Послав Пушкину статью о «Партизанской войне», Денис Васильевич полагал, что она не встретит препятствий со стороны цензуры, однако ошибся. Пушкин ему написал следующее:
«Ты думал, что твоя статья о партизанской войне пройдет сквозь цензуру цела и невредима. Ты ошибся: она не избежала красных чернил. Право, кажется, военные цензоры марают для того, чтобы доказать, что они читают. Тяжело, нечего сказать. И с одною цензурою напляшешься; каково же зависеть от целых четырех? («Современник», помимо общей цензуры, проходил военную, духовную, министерства иностранных дел и министерства двора). Не знаю, чем провинились русские писатели, которые не только смирны, но даже сами от себя согласны с духом правительства. Но знаю, что никогда не бывали они притеснены, как нынче: даже и в последнее пятилетие царствования покойного императора, когда вся литература сделалась рукописною благодаря Красовскому и Бирукову.
Цензура дело земское; от нее отделили опричину, — а опричники руководствуются не уставом, а своим крайним разумением».
Читая эти строки, Денис Васильевич, конечно, не предполагал, что более от милого и великого друга никогда уже ему писем не получать…
Страшно близок был тот день, когда Баратынский в запорошенной снегом шубе, с глазами, припухшими от слез, ворвавшись в кабинет Давыдова, голосом, сдавленным глухими рыданиями, крикнет:
— Пушкин убит на дуэли! Пушкина нет более!
Да, неотвратима была кровавая развязка драмы, которая уже разыгрывалась в столице империи.
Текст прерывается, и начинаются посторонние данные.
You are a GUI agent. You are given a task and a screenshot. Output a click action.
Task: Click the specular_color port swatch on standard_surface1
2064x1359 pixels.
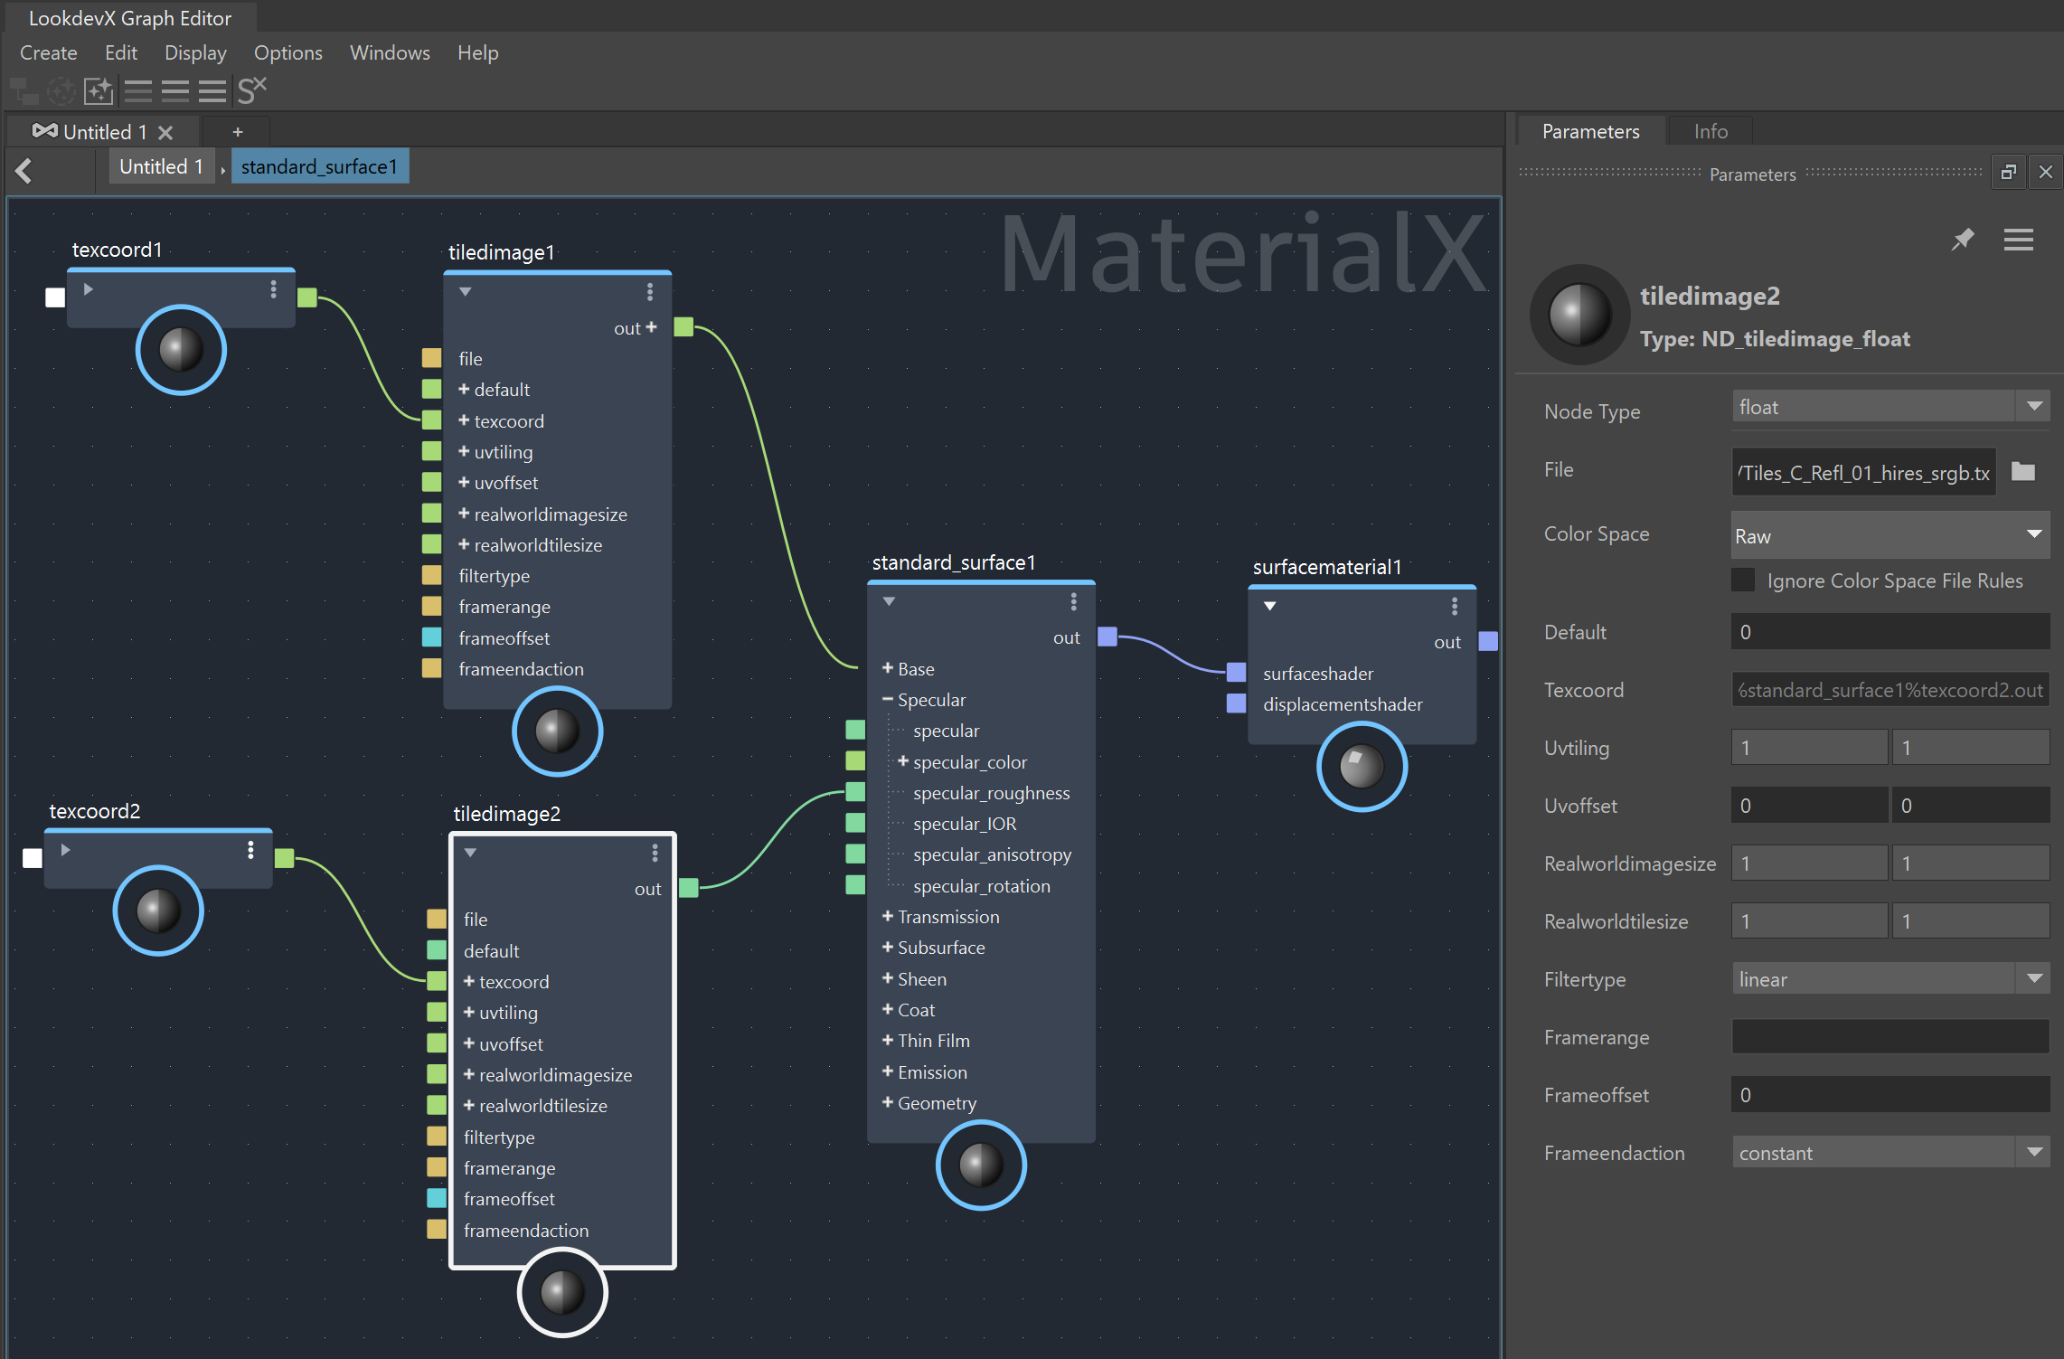click(855, 761)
И это тоже предстояло пережить и перестрадать!
ДЕНИС ДАВЫДОВ — ВЯЗЕМСКОМУ
3 февраля 1837 года. Москва, на Пречистенке в собственном доме
Милый Вяземский! Смерть Пушкина меня решительно поразила; я по сю пору не могу образумиться. Здесь бог знает какие толки. Ты, который должен все знать и который был при последних минутах его, скажи мне, ради бога, как это случилось, дабы я мог опровергнуть многое, разглашаемое здесь бабами обоего пола. Пожалуйста, не поленись и уведомь обо всем с начала до конца и как можно скорее.